Reuters photojournalist

Tyrone Siu (蕭文超) is a Hong Kong photojournalist employed by Reuters.

== Career ==
Siu joined Reuters in 2009 and is based in Hong Kong. He has a master's degree from the Chinese University of Hong Kong.

As a Reuters staff photographer, Siu covers major international news events, with a focus on Asia and global crises.

Siu documented the Umbrella Movement (also known as the 2014 Hong Kong protests) and the 2019–2020 Hong Kong protests. His work contributed to Reuters winning the 2020 Pulitzer Prize for Breaking News Photography. In a Reuters Wider Image feature reflecting on the award, Siu described covering the events as intensely personal as a Hong Kong native and graduate of the Chinese University of Hong Kong, where his alma mater became a battleground. He emphasized maintaining calm amid chaos to fulfill his duties, including assisting foreign colleagues, and noted the lasting emotional impact of images such as a detained woman's face and repeated scenes of young protesters being arrested.

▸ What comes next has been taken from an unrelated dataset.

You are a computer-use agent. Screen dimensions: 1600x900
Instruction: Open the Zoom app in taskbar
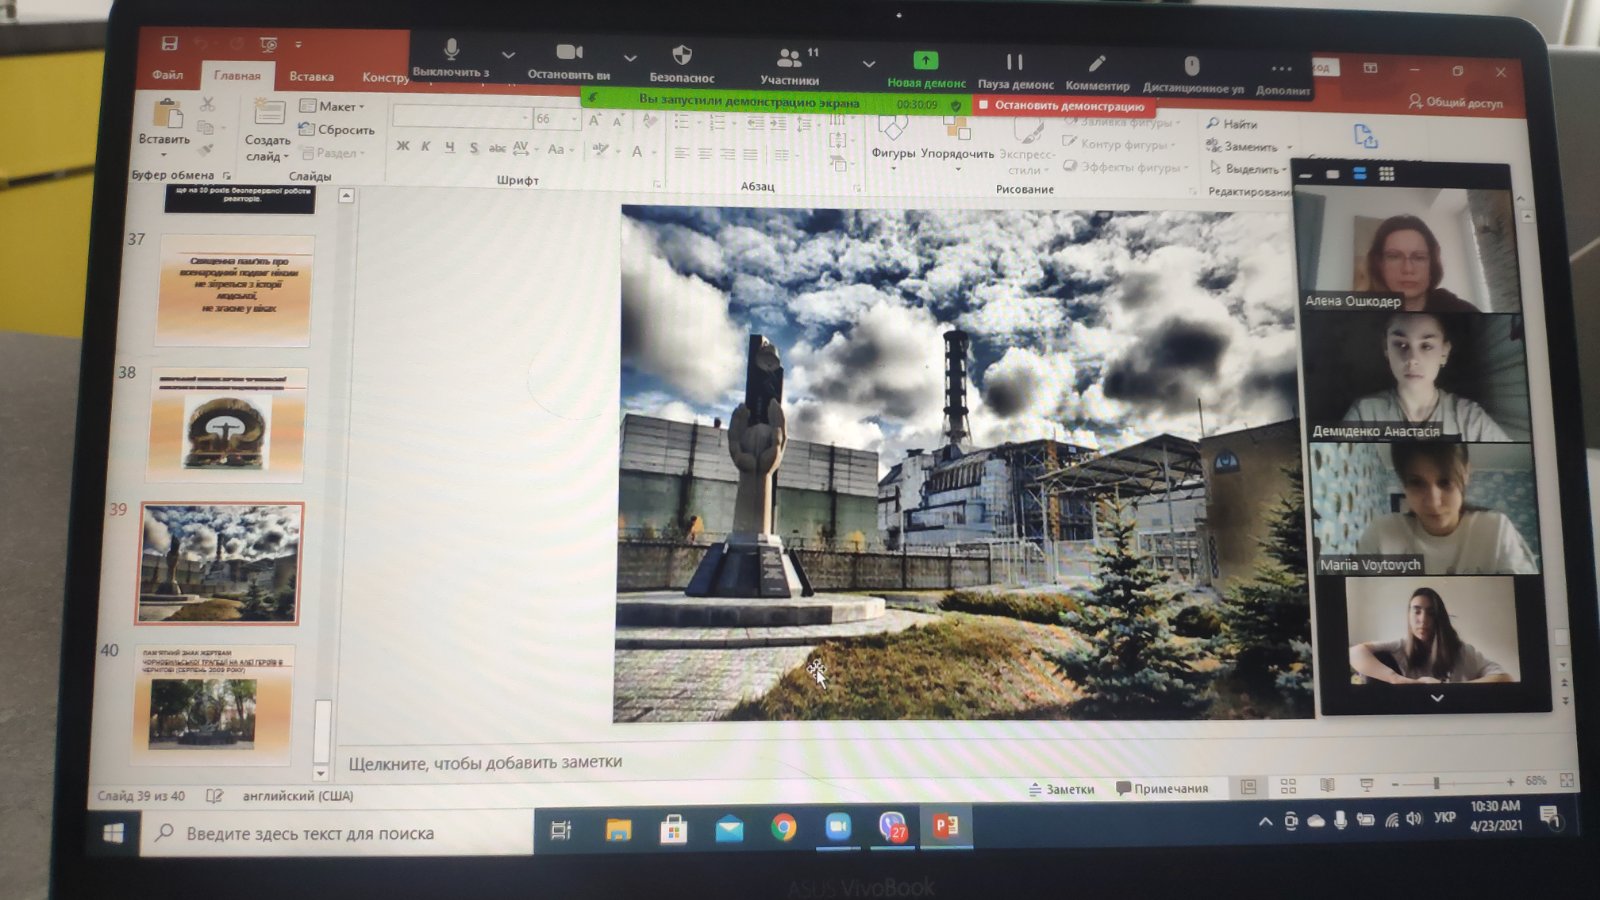coord(837,827)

In November 2025, Siu photographed the fire at Wang Fuk Court in Tai Po, Hong Kong. One of his images, depicting a grieving resident, was widely published and became a symbol of the disaster. It was selected for multiple international year-end photography collections, including The Guardian's "The photographs that defined 2025", where he recounted arriving about an hour after the fire began on 26 November, witnessing the resident's frantic grief, and later reconnecting with the family to reflect on the enduring meaning of "home" despite the loss. A Reuters special report further detailed his account of capturing the moment of desperation and its universal emotional impact.

Siu won first place in the Spot News category of the 83rd Pictures of the Year International (POYi) awards for his photograph "Desperate Plea Amid Hong Kong's Deadliest Fire" from the Wang Fuk Court fire.

Siu has discussed photojournalism ethics, including decisions not to photograph certain sensitive scenes during Hong Kong's COVID-19 pandemic, in a 2023 lecture at the World Press Photo Exhibition in Hong Kong.